Paid Content – das Ende des Links

Sollte sich das Modell des Paid Content tatsächlich durchsetzen, dürften die Leserzahlen der entsprechenden Anbieter stark sinken. Dafür dürften die Leserzahlen von Kommentarmedien wie Perlentaucher und vielen Blogs steigen.
Ein großer Teil der Leser – niemand weiß, wie viele – werden über Social Bookmarking, über persönliche Leseempfehlungen über Twitter oder Mail oder über Links in Weblogs und ähnlichen Medien vermittelt.
Das System bricht aber in sich zusammen, denn Links werden unattraktiv, wenn der Schreiber nicht erwarten kann, dass sein Leser bereit ist, für den verlinkten Inhalt zu bezahlen bzw. in irgend einer Form Zugang dazu hat.
Das zweite Problem ist banaler, lohnt aber der Erwähnung: Da Paid Content die Leserzahl naturgemäß drastisch senkt, gibt es auch entsprechend weniger Leute, die Inhalte überhaupt empfehlen können. Sie müssen die Inhalte ja erst zur Kenntnis nehmen können, um über sie berichten zu können.
Davon können paradoxerweise jene profitieren, die ihre Inhalte – oder wesentliche Teile davon – kostenlos anbieten. Sie werden zahlungsunwillige Kunden oder Leute, denen die Zahlungsmodalitäten zu kompliziert sind, in Scharen anlocken und entsprechend stärker von Empfehlungen Dritter profitieren. Frei nach dem Matthäus-Prinzip: Wer Leser hat, dem werden noch mehr Leser gegeben.

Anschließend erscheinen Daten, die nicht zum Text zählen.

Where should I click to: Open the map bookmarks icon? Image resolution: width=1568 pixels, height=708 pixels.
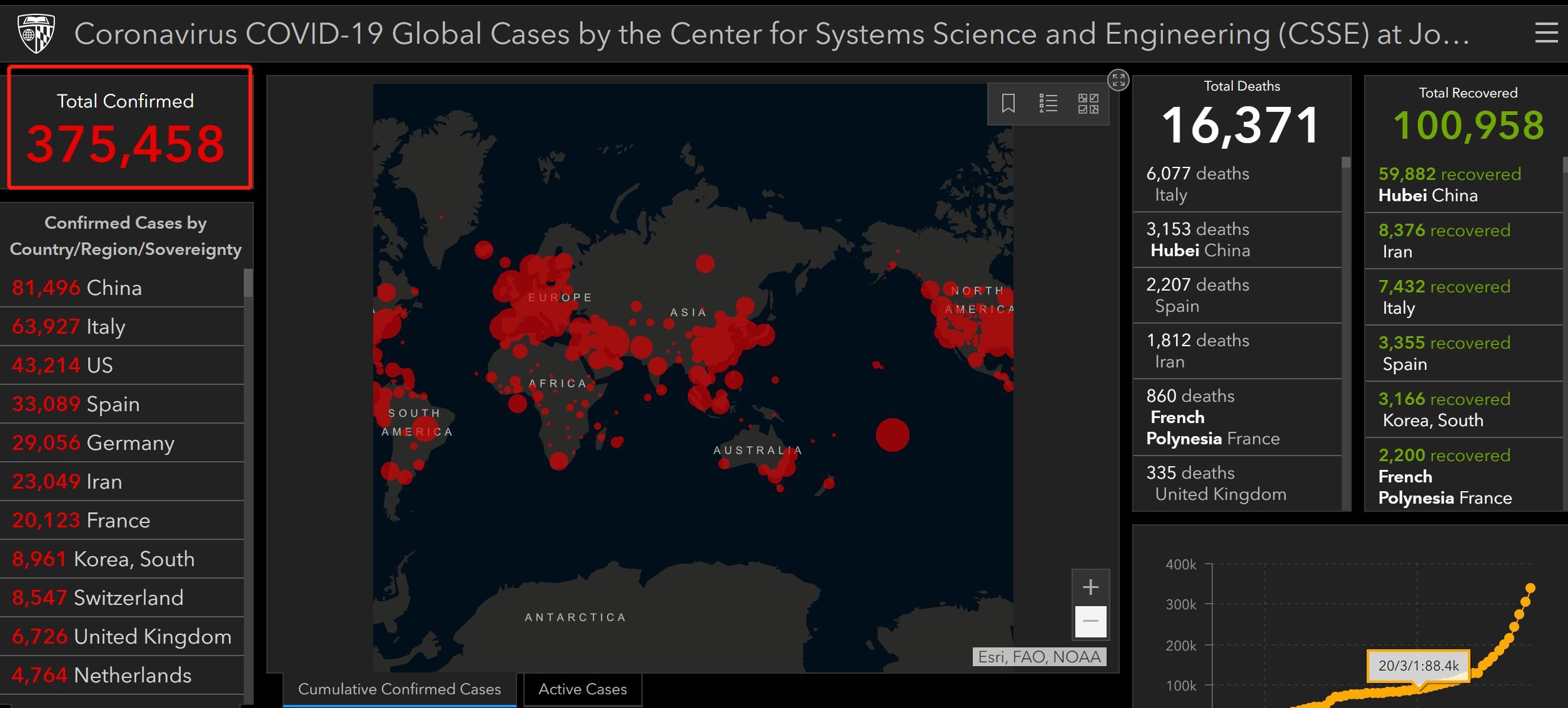click(1008, 103)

Um ehrlich zu sein muss man aber zugeben, dass niemand genau sagen kann, ob die Gewinne durch höhere Werbeeinahmen die Verluste durch kostenlosen Content kompensieren. Aufmerksamkeit mag eine wertvolle Währung im Web sein, aber mit Aufmerksamkeit kann man keine Redakteure, Fotoagenturen oder Serverparks finanzieren.